NIDA Director Nora Volkow
June 01, 2008
NIDA Director, Nora D. Volkow, M.D.

In 2004, NIDA and 15 other NIH Institutes convened to address a challenge posed, in a sense, by an embarrassment of riches. In recent decades, neuroscientists had developed powerful new tools and techniques that yielded extraordinary insights into the working of the brain. The potential for future discoveries appeared limitless. However, without an overarching plan to assimilate, coordinate, and disseminate this burgeoning wealth of knowledge in an organized, coherent way, there was a risk that the resources could be wasted and progress slowed by inefficient or duplicative efforts.

The NIH Blueprint for Neuroscience Research is that plan. It provides a knowledge- and resource-sharing system for NIH-funded neuroscientists, allowing them access to an extraordinary array of data, advanced research tools, and technical assistance. More than 125 neuroscience program directors and staff contribute to the Blueprint's projects and initiatives.

The Blueprint consortium assesses the field's needs and sets annual goals. In 2005 and 2006, it concentrated on strengthening resources applicable across broad areas of neuroscience research, including animal models, informatics, gene and protein expression, neuroimaging, and behavioral assessments used in clinical research. From this focus emerged a variety of resources, all of which are available to all NIH researchers on the Blueprint Web site (neuroscienceblueprint.nih.gov). Among many other assets, researchers can find:

  • A comprehensive menu of animal models for neurological research, with training in their use. Through this site, researchers can obtain and learn to use the appropriate models to study a particular neurological disease, for example, Alzheimer's or Parkinson's.
  • The Neuroscience Information Framework (NIF), a Web site that organizes vast amounts of neuroscience research data from around the world. Here investigators can tap into, for example, databases of the nervous system as well as others involved with neurological diseases. In addition, scientists can access research tools, resources, and services for designing and interpreting gene expression studies.
  • An NIH Toolbox for Assessment of Neurological and Behavioral Function, containing a set of standard assessment tests. Along with relieving researchers of the expenditures of time, effort, and funds needed to develop assessments on their own, this resource facilitates comparison and compilation of data across studies.

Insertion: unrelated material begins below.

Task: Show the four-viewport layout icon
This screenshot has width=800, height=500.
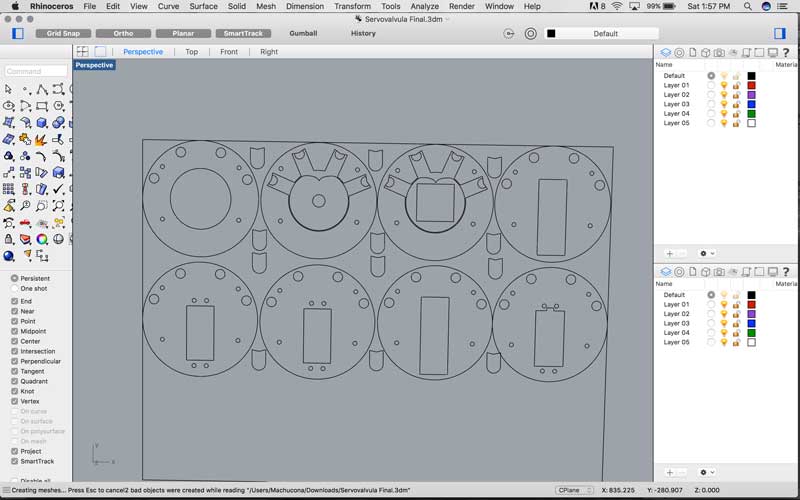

In 2007, the Blueprint consortium initiated a 3-year plan to develop and share research tools in neurodegeneration, neurodevelopment, and neuroplasticity. NIDA and the National Institute of Mental Health are leading the planning for the 2009 neuroplasticity initiative, which aims to accelerate advances in the understanding of how brain cells adapt to experience by forming new neural circuits. We anticipate that it will provide a wealth of insights into how the healthy brain grows and learns, as well as how it changes when affected by diseases such as drug addiction.